# TASKS TO CARRY OUT:
**A.** Decide whether each statement agrees with the excerpt on the FTC's 2014 privacy comments. Answer yes or no for each, and quote the deciding words of the excerpt.
(i) The NHTSA initiative would require every car to have a V2V communications system by 2019.
(ii) FTC staff recommended placing privacy disclosures within an extensive privacy policy.
(iii) The smart grid code of conduct being developed with the Department of Energy would be mandatory.
**B.** Extend the excerpt on the FTC's 2014 privacy comments, starting after its final sentence.

# EXCERPT TO READ:
Segment Open

When courts, government offices, or other organizations consider cases or policy decisions that affect consumers or competition, the FTC may provide its expertise and advocate for policies that protect consumers and promote competition. In 2014, the FTC filed the following comments related to privacy issues:

  • The FTC filed a comment with the National Highway Traffic Safety Administration (NHTSA) on a proposed initiative that would require all cars to have a vehicle-to-vehicle (V2V) communications system in place by 2019. The FTC’s comment noted the significant safety benefits that could result from such systems being implemented and applauded NHTSA’s approach to addressing privacy and security risks, such as by designing a V2V system to limit the data collected and stored to only that which serves its intended safety purpose.
  • In a comment to the Department of Energy regarding its multistakeholder effort to develop a voluntary code of conduct for smart grid privacy and security, FTC staff commended the group’s efforts to develop a code focused on the important principles of transparency, accountability, and consumer choice. Among other things, the staff emphasized the importance of providing privacy disclosures in a clear and conspicuous way, at a just-in-time point, rather than buried in an extensive privacy policy or terms of service.

Segment Closed

# PROVIDED INFORMATION:
Segment Open

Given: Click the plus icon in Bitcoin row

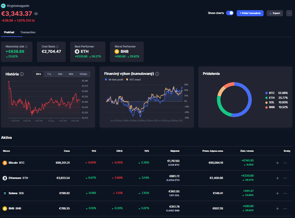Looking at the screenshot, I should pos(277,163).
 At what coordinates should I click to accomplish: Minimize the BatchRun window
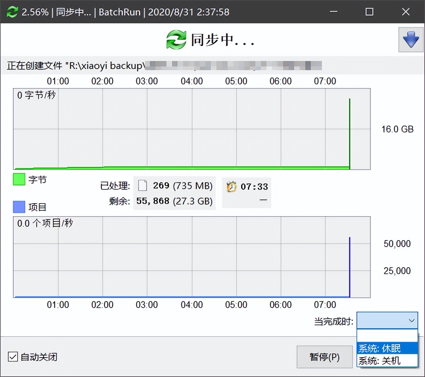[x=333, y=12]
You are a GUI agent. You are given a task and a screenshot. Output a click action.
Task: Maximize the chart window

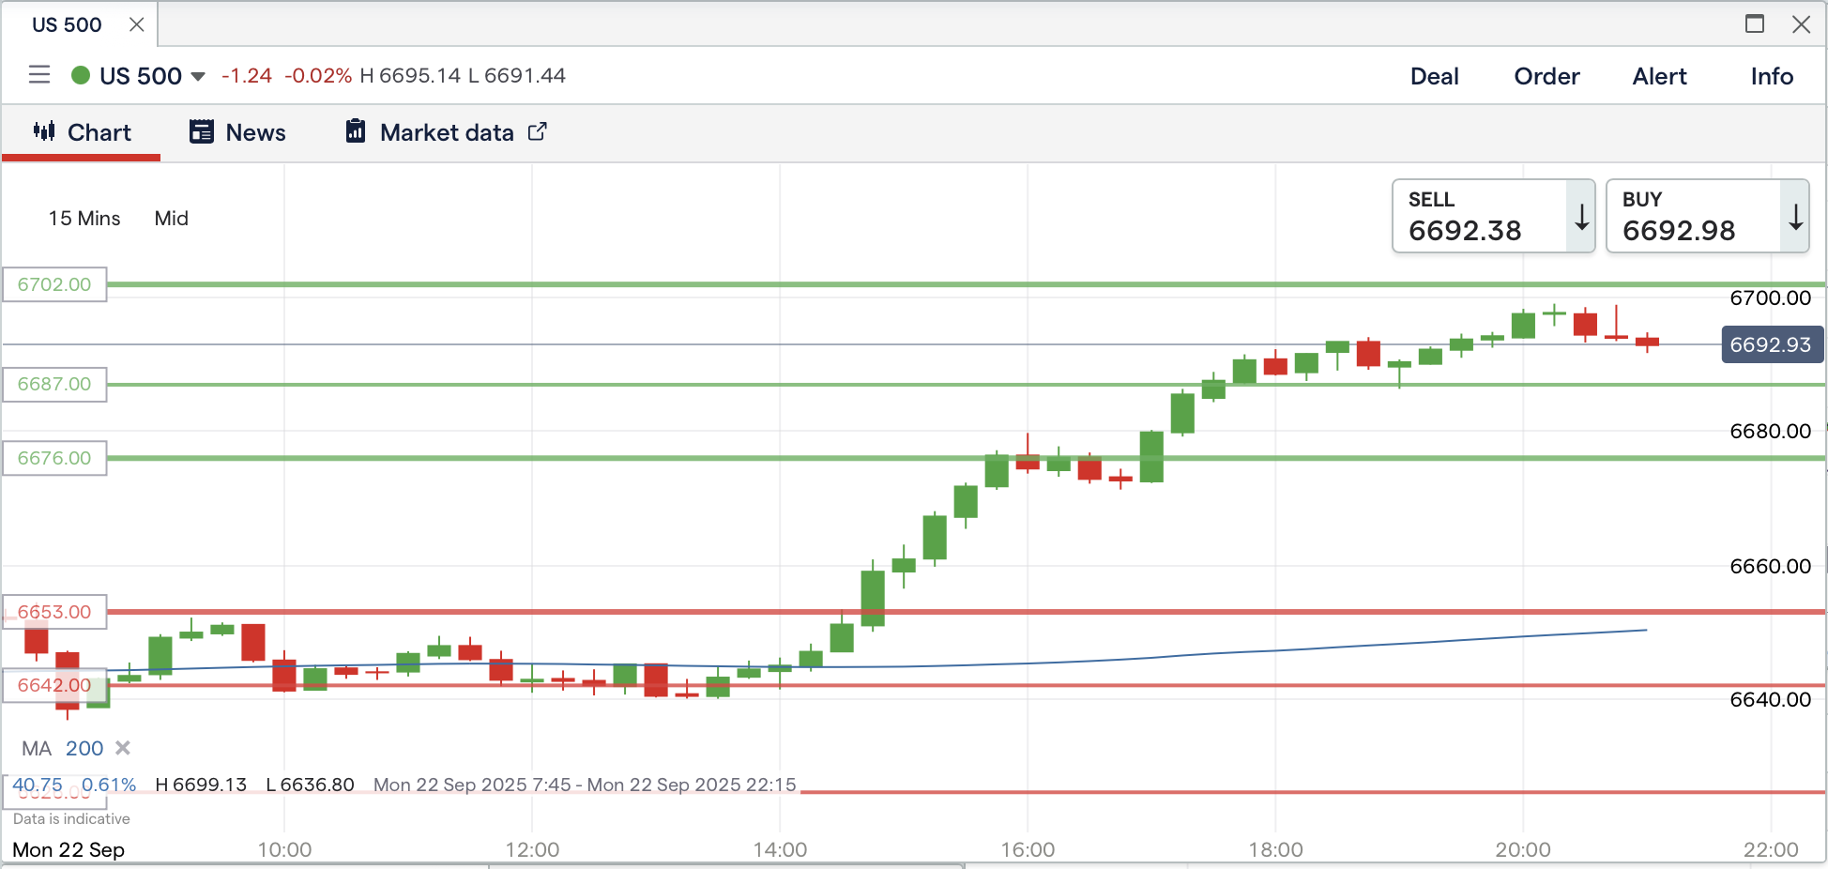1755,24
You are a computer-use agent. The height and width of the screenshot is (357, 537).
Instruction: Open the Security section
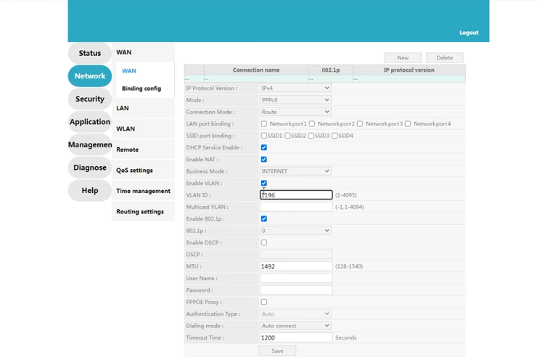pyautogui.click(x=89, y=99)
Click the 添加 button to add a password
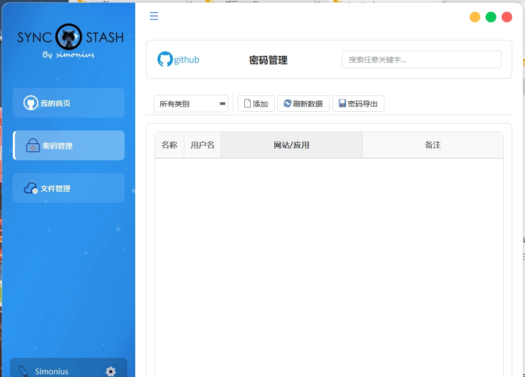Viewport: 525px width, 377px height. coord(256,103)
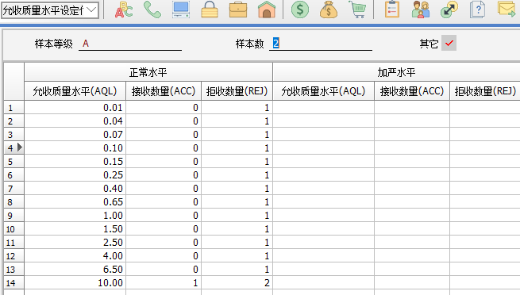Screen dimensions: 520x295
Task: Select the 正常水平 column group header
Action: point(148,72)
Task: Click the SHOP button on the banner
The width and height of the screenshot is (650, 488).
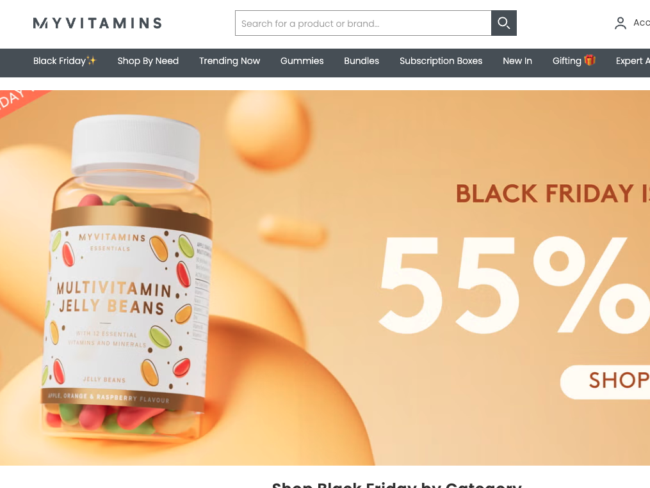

Segment Closed

# ANSWER SET:
**A.**
(i) Yes: "require all cars to have a vehicle-to-vehicle (V2V) communications system in place by 2019"
(ii) No: "rather than buried in an extensive privacy policy or terms of service"
(iii) No: "a voluntary code of conduct for smart grid privacy and security"

**B.**
  • FTC staff filed a public comment with the National Telecommunications and Information Administration (NTIA) regarding how developments in “Big Data” affect consumer privacy and the interests reflected in the Administration’s Consumer Privacy Bill of Rights. The comment describes FTC staff’s support for de-identification, accountability mechanisms, and the “notice and consent” model as vital tools to protect consumer privacy in a Big Data era.

RULES

As directed by Congress, the FTC has authority to develop rules that regulate specific areas of consumer privacy and security. Since 2000, the FTC has promulgated rules in a number of these areas:

  • The Health Breach Notification Rule requires certain Web-based businesses to notify consumers when the security of their electronic health information is breached.
  • The Red Flags Rule requires financial institutions and certain creditors to have identity theft prevention programs to identify, detect, and respond to patterns, practices, or specific activities that could indicate identity theft.
  • The COPPA Rule requires websites and apps to get parental consent before collecting personal information from kids under 13. The Rule was revised in 2013 to strengthen kids’ privacy protections and gives parents greater control over the personal information that websites and online services may collect from children under 13.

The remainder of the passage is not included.